Opinion
KA 15–1428 1545
12-22-2017
TIMOTHY P. DONAHER, PUBLIC DEFENDER, ROCHESTER (JAMES A. HOBBS OF COUNSEL), FOR DEFENDANT–APPELLANT. SANDRA DOORLEY, DISTRICT ATTORNEY, ROCHESTER (SCOTT MYLES OF COUNSEL), FOR RESPONDENT.
TIMOTHY P. DONAHER, PUBLIC DEFENDER, ROCHESTER (JAMES A. HOBBS OF COUNSEL), FOR DEFENDANT–APPELLANT.
SANDRA DOORLEY, DISTRICT ATTORNEY, ROCHESTER (SCOTT MYLES OF COUNSEL), FOR RESPONDENT.
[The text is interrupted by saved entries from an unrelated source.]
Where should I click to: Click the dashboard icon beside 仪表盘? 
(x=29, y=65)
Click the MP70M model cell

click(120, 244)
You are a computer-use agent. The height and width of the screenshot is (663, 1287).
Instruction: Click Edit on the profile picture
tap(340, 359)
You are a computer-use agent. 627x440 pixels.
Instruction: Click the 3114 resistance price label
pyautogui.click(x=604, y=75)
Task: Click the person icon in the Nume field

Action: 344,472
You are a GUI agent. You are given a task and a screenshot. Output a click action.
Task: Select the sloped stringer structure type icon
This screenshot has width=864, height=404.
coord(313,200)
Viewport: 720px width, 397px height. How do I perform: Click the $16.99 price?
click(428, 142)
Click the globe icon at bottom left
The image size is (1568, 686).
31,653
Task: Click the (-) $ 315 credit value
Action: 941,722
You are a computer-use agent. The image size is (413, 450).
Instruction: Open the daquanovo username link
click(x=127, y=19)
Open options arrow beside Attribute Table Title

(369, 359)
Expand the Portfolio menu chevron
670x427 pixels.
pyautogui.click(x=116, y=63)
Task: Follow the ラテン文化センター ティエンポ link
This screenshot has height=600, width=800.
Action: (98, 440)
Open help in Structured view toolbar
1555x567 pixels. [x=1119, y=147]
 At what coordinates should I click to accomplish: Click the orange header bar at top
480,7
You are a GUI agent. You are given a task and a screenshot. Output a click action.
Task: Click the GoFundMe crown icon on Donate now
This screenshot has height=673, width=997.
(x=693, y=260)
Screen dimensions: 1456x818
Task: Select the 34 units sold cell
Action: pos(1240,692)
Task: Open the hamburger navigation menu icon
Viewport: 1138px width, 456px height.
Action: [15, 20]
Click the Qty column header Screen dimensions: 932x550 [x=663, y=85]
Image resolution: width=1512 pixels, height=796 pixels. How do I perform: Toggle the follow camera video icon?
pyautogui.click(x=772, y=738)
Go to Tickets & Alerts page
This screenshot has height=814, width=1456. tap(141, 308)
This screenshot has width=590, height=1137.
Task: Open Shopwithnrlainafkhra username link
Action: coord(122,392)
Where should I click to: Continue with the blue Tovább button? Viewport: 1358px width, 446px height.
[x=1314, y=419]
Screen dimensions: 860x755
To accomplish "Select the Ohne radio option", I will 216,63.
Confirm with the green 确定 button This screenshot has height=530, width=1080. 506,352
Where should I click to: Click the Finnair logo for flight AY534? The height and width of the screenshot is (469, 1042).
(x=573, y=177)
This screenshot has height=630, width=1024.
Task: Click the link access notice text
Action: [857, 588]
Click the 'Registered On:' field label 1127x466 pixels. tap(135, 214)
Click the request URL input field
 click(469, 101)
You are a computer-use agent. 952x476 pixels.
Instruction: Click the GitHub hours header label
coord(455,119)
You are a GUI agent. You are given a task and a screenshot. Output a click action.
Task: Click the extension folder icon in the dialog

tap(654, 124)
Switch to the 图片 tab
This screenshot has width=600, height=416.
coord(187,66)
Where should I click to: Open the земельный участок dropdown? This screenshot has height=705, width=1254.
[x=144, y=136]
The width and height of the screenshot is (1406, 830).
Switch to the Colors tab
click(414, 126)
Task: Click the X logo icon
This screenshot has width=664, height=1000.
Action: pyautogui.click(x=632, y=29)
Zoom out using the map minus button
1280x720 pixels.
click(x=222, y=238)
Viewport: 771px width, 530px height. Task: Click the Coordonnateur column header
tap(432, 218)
PRESENT: WHALEN, P.J., CENTRA, PERADOTTO, LINDLEY, AND WINSLOW, JJ.
MEMORANDUM AND ORDER
Memorandum:Defendant appeals from a judgment convicting him upon his guilty plea of criminal possession of a weapon in the second degree ( Penal Law § 265.03[3] ). Defendant contends that his plea was not knowingly, voluntarily, or intelligently entered because, inter alia, he was pressured by his family to enter the plea agreement and was taking medication to address the stress of the situation. Defendant failed to preserve his contention for our review by failing to move to withdraw the plea or to vacate the judgment of conviction (see People v. Gilbert, 111 A.D.3d 1437, 1437, 974 N.Y.S.2d 874 [4th Dept. 2013], lv denied 22 N.Y.3d 1138, 983 N.Y.S.2d 497, 6 N.E.3d 616 [2014] ), and the narrow exception to the preservation rule does not apply here (see People v. Lopez, 71 N.Y.2d 662, 666, 529 N.Y.S.2d 465, 525 N.E.2d 5 [1988] ). In any event, defendant's contention lacks merit. Defendant's statement during the plea colloquy that it was his "and [his] family['s] decision" to enter the plea agreement did not render the plea involuntary (see Gilbert, 111 A.D.3d at 1437, 974 N.Y.S.2d 874 ). In addition, although defendant stated that he was taking sleeping medication "because of the stress," he further stated that it would not affect his ability to make "a proper decision," and "there is no indication in the record that defendant's ability to understand the plea proceeding was impaired" by the medication ( People v. Jackson, 85 A.D.3d 1697, 1698, 925 N.Y.S.2d 746 [4th Dept. 2011], lv denied 17 N.Y.3d 817, 929 N.Y.S.2d 806, 954 N.E.2d 97 [2011] ).
It is hereby ORDERED that the judgment so appealed from is unanimously affirmed.